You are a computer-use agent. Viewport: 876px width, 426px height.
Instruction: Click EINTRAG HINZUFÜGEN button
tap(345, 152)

────────────────

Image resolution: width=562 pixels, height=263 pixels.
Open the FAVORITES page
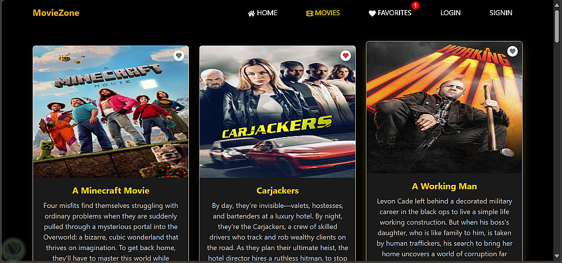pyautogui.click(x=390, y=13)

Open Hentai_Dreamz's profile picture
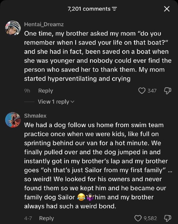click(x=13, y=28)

────────────────

## WRITTEN REQUEST
Rewrite the material starting at the line containing "You are a computer-use" and ending at the line containing "tap(345, 152)", including the requests, and give only those lines. Multiply every coordinate in the answers by 1.25 and round each to a whole number, with halves rounded up.

## TASK OUTPUT
You are a computer-use agent. Viewport: 876px width, 426px height.
Instruction: Click EINTRAG HINZUFÜGEN button
tap(431, 190)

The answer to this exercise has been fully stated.